-- Records supplied follows --

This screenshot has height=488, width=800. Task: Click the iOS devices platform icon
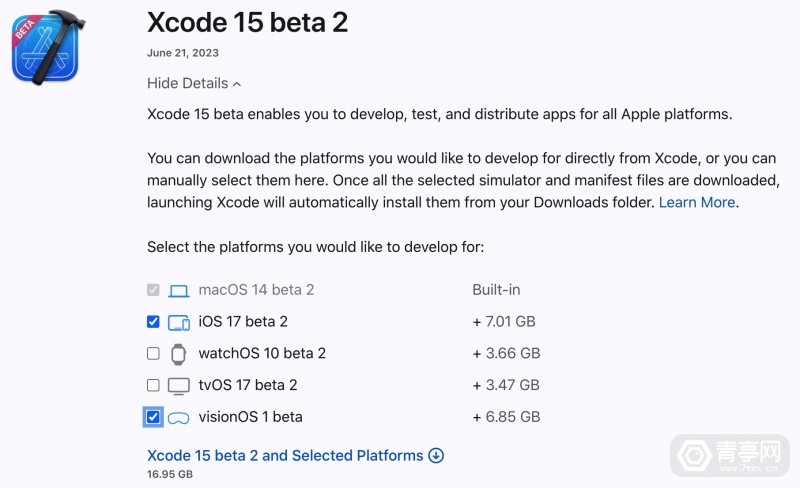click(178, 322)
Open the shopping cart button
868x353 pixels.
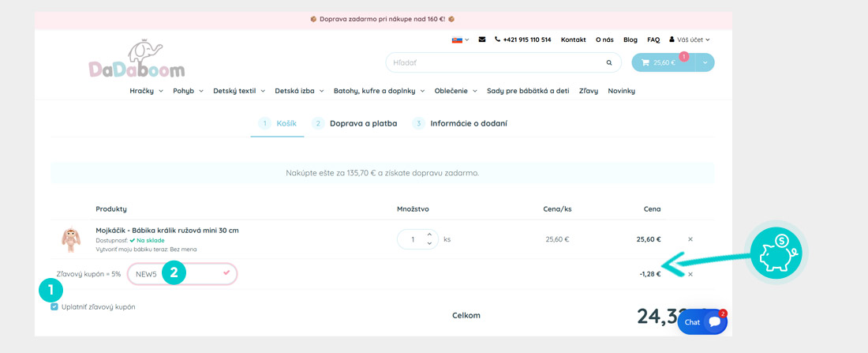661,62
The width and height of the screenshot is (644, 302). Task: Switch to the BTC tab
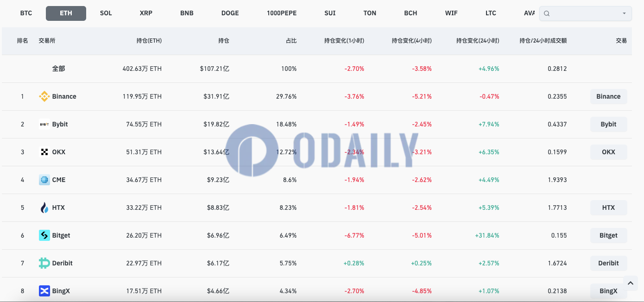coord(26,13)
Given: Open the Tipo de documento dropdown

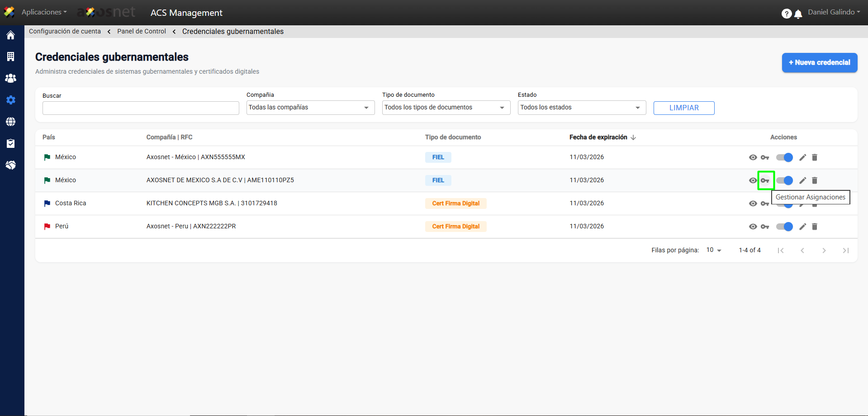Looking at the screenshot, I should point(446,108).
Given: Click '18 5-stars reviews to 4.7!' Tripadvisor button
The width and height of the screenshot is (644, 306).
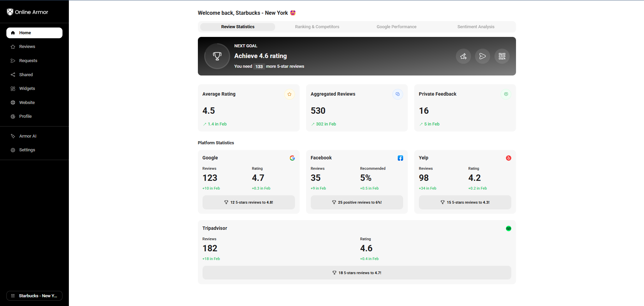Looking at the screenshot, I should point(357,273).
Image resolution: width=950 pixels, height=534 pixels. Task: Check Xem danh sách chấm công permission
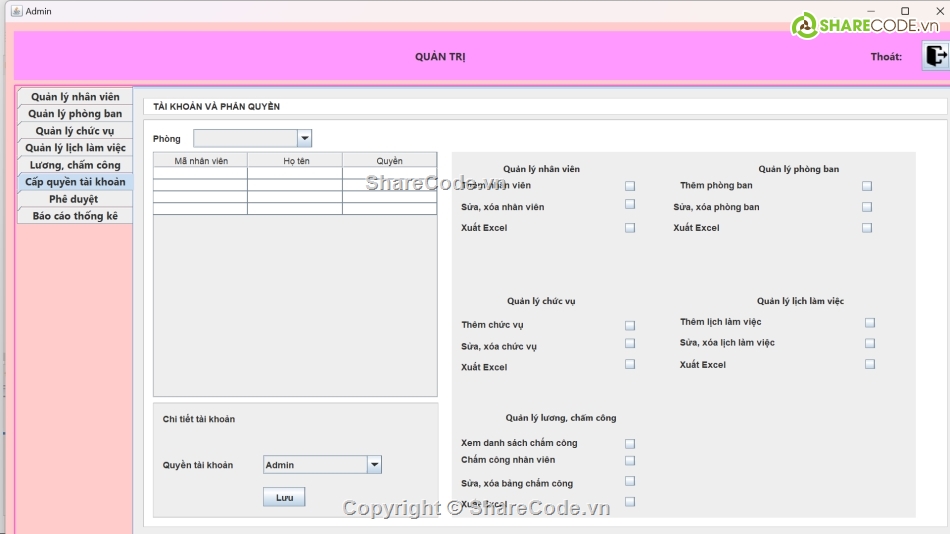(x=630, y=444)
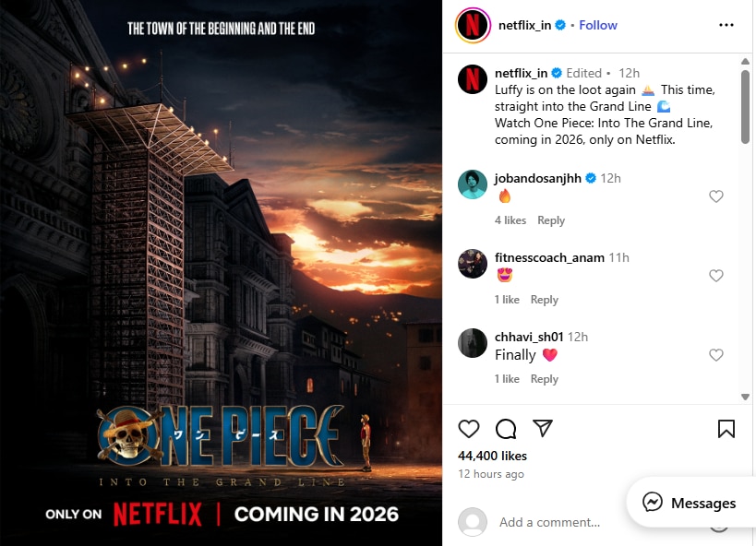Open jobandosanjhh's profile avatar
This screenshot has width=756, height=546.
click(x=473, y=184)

-- Records supplied concluded --
-- Records supplied follows --

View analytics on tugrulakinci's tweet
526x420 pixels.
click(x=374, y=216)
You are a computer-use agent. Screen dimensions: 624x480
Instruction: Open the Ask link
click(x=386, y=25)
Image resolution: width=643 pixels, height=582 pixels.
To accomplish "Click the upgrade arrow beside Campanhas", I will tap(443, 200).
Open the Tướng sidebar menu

-- Records supplied concluded --

§ **Task instructions**
Please filter the data down to the lines containing the word "button".

§ **Problem solution**
Open the shopping cart button
Given: Click '18 5-stars reviews to 4.7!' Tripadvisor button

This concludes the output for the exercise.